#### [What to work on]
Only lines containing "agent" belong in the answer, each copied from the entries below.
=== Section Start ===
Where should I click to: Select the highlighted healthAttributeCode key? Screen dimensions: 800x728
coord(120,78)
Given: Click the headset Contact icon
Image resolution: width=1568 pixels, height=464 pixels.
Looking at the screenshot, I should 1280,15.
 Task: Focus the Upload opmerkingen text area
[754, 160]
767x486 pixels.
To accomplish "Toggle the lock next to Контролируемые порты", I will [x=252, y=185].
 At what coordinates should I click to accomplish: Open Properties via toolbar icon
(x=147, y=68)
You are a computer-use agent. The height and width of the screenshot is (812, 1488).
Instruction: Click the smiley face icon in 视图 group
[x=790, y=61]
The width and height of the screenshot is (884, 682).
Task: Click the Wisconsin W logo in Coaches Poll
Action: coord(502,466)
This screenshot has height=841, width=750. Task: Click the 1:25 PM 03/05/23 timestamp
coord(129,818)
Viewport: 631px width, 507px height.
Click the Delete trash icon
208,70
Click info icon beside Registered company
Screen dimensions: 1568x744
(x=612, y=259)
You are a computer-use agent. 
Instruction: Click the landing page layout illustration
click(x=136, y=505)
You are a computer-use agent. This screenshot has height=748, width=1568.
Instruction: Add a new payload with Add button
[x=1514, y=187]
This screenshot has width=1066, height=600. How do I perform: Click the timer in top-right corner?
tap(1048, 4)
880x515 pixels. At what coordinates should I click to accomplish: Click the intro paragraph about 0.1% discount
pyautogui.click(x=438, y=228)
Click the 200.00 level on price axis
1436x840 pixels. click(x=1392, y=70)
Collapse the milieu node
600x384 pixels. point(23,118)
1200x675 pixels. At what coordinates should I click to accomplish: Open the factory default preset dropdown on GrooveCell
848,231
=== Section End ===
#### [Response area]
You are a computer-use agent. The height and width of the screenshot is (812, 1488).
You are a computer-use agent. 
You are a computer-use agent. This screenshot has height=748, width=1568.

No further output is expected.